KİLİSENİN ÖNÜNDE GÜVENLİK AÇIĞI VAR MIYDI?
Saldırı sırasında kilise önünde polis olmadığı yönünde iddialar ortaya atıldı. Oradaki güvenlik mensubunun görevi 100 metrelik bir alanda koruma görevi yapması. Yani kapının önünde durmak değil. 100 metrelik bir alandan sorumlu. Saldırganlar polisin olmadığı anda içeri girmiş olabilirler. Ancak bu konu da İçişleri Bakanlığı tarafından mercek altına alınmış durumda.
10 SAAT 10 DAKİKALIK BAŞARI
Bakanlığın açıkladığı ya da açıklamadığı çok sayıda operasyon yapılıyor. Bunun temel amacı olası eylemleri önlemek. Aşağıda 1 Haziran 2023 ile 26 Ocak 2024 tarihleri arasındaki DEAŞ’a yönelik operasyonların ayrıntısını bulacaksınız.

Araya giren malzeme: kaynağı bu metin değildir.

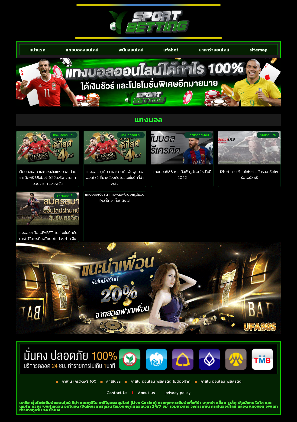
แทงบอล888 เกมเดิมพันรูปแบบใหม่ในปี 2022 (182, 175)
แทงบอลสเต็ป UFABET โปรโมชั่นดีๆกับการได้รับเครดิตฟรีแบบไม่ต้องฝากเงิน (47, 236)
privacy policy (177, 393)
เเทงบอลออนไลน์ (82, 49)
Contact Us (117, 393)
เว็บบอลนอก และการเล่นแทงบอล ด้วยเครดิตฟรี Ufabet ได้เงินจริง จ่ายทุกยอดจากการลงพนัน (47, 177)
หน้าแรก (37, 49)
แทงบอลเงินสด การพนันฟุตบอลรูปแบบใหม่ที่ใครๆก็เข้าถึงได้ (115, 197)
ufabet (170, 49)
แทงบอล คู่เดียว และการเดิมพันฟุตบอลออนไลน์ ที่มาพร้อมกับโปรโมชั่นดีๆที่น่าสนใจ (115, 177)
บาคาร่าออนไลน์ (214, 49)
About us (146, 393)
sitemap (258, 49)
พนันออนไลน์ (131, 49)
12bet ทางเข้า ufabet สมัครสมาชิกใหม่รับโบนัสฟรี (249, 175)
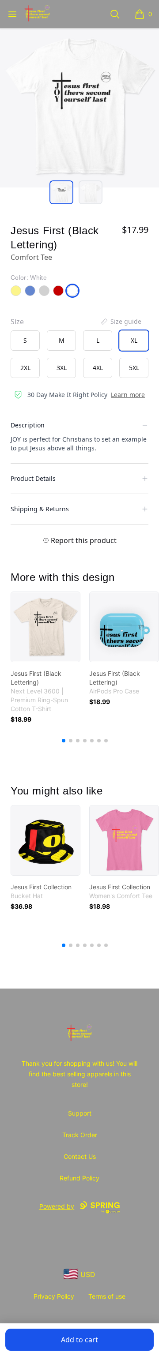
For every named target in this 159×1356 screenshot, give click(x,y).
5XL (134, 367)
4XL (98, 367)
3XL (62, 367)
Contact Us (80, 1156)
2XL (25, 367)
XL (134, 340)
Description (28, 425)
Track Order (79, 1135)
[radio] (25, 340)
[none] (120, 321)
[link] (45, 627)
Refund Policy (79, 1178)
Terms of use (106, 1296)
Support (79, 1113)
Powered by (56, 1206)
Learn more (128, 394)
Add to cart (79, 1340)
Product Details (33, 478)
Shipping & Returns (40, 509)
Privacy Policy (54, 1296)
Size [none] (17, 321)
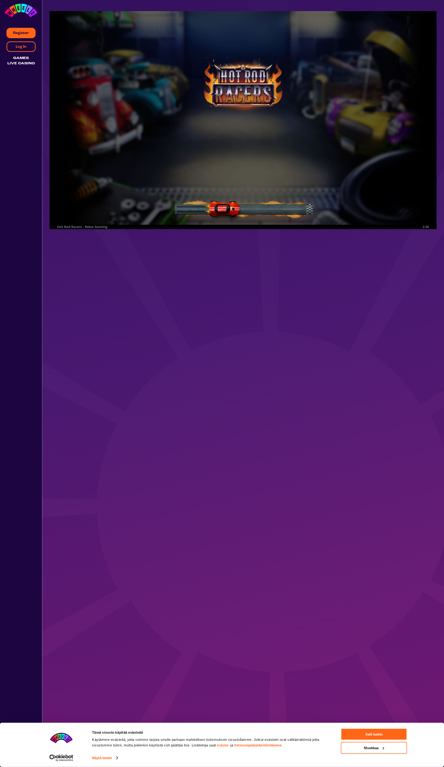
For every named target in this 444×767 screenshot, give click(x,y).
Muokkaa (371, 748)
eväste (222, 745)
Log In (21, 47)
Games (21, 58)
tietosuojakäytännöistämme (258, 745)
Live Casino (21, 63)
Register (21, 33)
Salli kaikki (373, 734)
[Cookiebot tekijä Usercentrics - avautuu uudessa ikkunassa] (61, 758)
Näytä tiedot (102, 758)
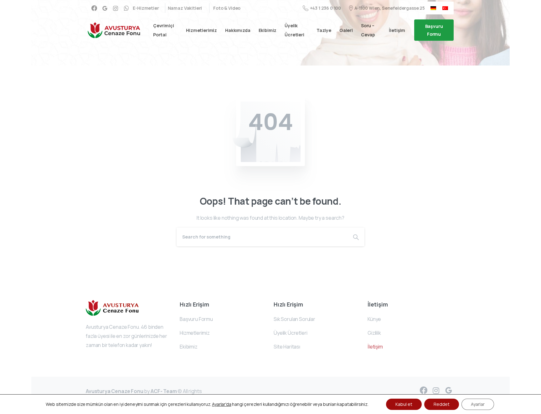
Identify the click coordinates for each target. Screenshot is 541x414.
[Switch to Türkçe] (445, 8)
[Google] (105, 8)
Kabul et (403, 404)
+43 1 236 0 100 (325, 8)
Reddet (442, 404)
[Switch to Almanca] (433, 8)
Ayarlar (478, 404)
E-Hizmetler (146, 8)
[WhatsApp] (126, 8)
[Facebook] (94, 8)
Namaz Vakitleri (185, 8)
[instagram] (115, 8)
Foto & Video (226, 8)
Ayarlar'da (221, 404)
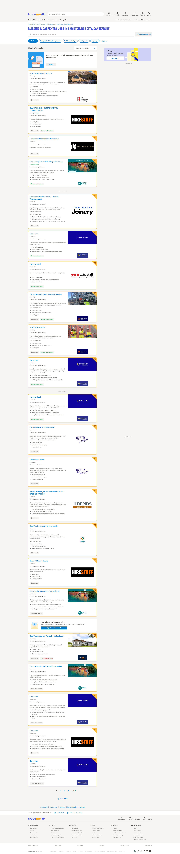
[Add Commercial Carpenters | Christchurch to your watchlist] (94, 591)
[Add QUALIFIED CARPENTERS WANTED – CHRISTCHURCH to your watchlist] (94, 108)
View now (114, 58)
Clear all (104, 41)
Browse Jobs (32, 20)
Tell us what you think (75, 813)
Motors (74, 825)
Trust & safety (137, 833)
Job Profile (42, 20)
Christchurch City (69, 41)
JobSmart (95, 833)
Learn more (60, 813)
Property (53, 825)
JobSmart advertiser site (123, 20)
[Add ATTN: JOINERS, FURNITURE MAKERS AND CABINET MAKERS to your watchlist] (94, 491)
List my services (117, 837)
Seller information (138, 837)
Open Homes (54, 833)
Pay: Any (94, 41)
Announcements (138, 830)
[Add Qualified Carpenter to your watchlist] (94, 327)
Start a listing (121, 819)
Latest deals (33, 828)
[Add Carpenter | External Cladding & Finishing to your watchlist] (94, 161)
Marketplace (34, 825)
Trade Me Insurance (33, 845)
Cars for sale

Terör örgütleriyle mücadele için deyim yerindeyse polis, MİT ve diğer güvenlik güçleri adeta 24 saat çalışıyor. Son kilise saldırısının ardından ise saldırganlar tam 10 saat 10 dakika sonra yakalandılar. Bu tartışmasız bir başarıdır. Bu başarıda başta İçişleri Bakanı Yerlikaya olmak üzere tüm polis teşkilatının payı var. Bakan bu konuda ise şunları söyledi:
– “Hem önleyici operasyonlarda hem de hızlı yakalamada görmek ve görünür olmanın önemi büyük.
– Teşkilatın başarılı çalışmasının yanı sıra Mobese kameralar, geliştirilen özel yazılımlar ve kullanılmakta olan yapay zeka programlarının da katkısı büyük.”